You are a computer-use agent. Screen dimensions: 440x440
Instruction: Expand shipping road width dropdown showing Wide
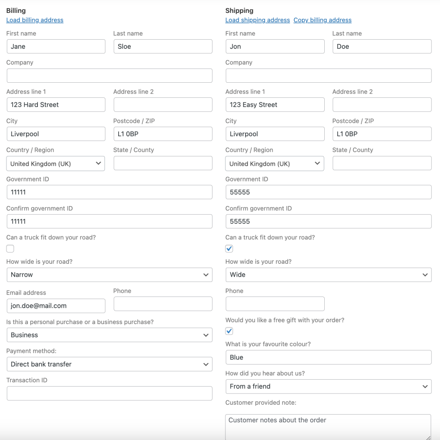pyautogui.click(x=328, y=275)
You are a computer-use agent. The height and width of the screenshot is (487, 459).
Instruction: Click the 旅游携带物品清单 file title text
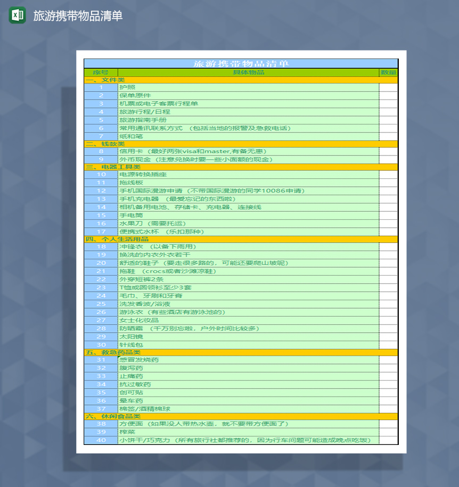click(x=78, y=16)
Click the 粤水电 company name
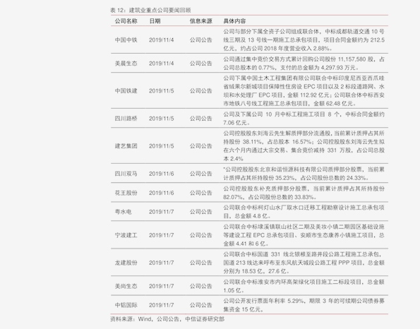This screenshot has height=329, width=420. tap(124, 212)
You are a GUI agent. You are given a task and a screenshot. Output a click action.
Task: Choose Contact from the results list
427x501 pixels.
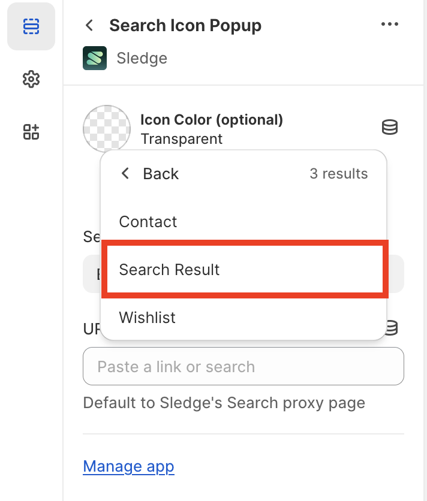[148, 222]
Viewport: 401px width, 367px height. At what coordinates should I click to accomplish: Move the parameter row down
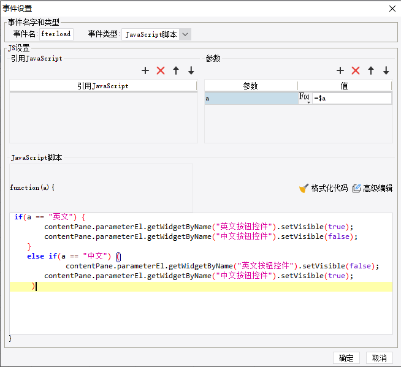click(386, 71)
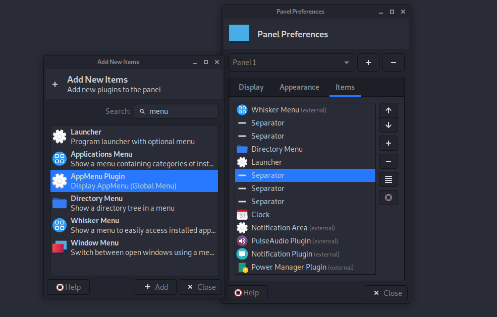Remove the current panel with minus button

[394, 62]
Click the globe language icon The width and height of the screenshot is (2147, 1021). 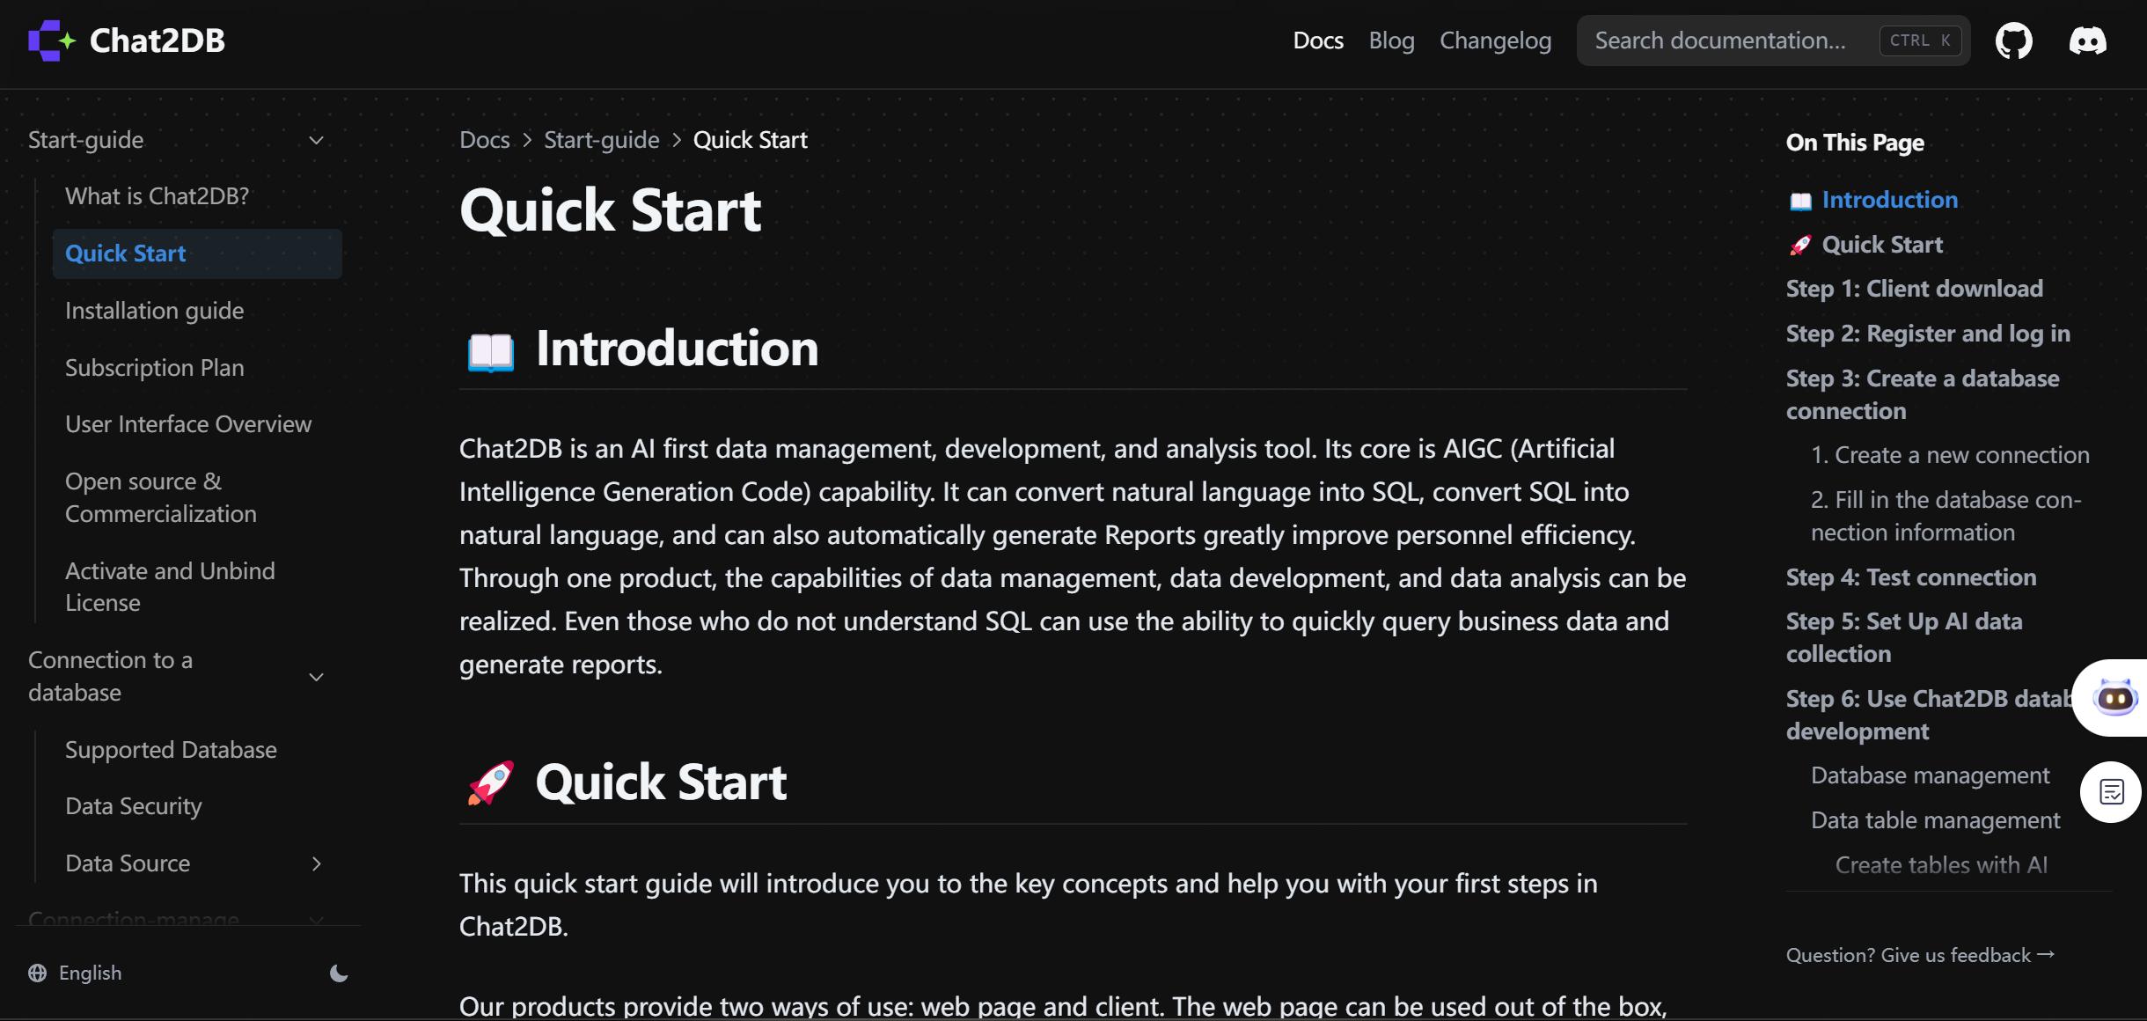pos(37,973)
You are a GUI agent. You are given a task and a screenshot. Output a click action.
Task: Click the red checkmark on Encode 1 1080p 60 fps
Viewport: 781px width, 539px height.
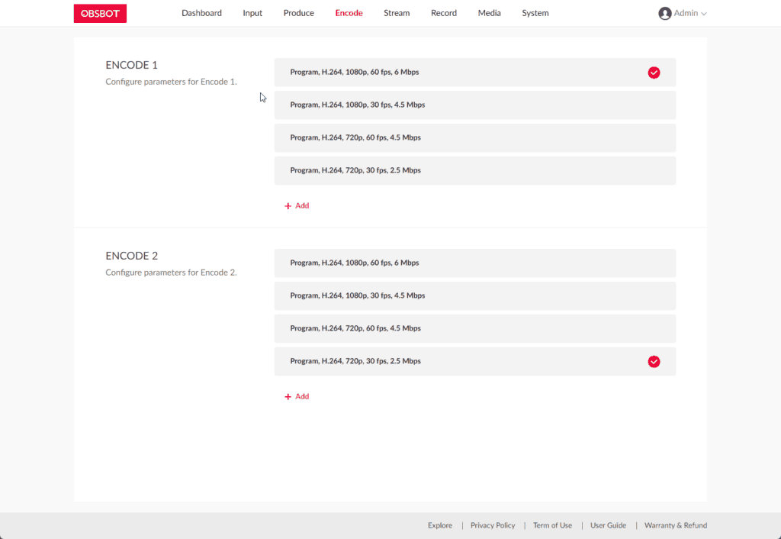pyautogui.click(x=654, y=73)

» ASSIGNMENT: Only the lines from the one containing "Task: Click the" through the final line of the data should be given again, exactly and without pictures.

» ANSWER TO THIS EXERCISE:
Task: Click the red checkmark on Encode 1 1080p 60 fps
Viewport: 781px width, 539px height.
pyautogui.click(x=654, y=73)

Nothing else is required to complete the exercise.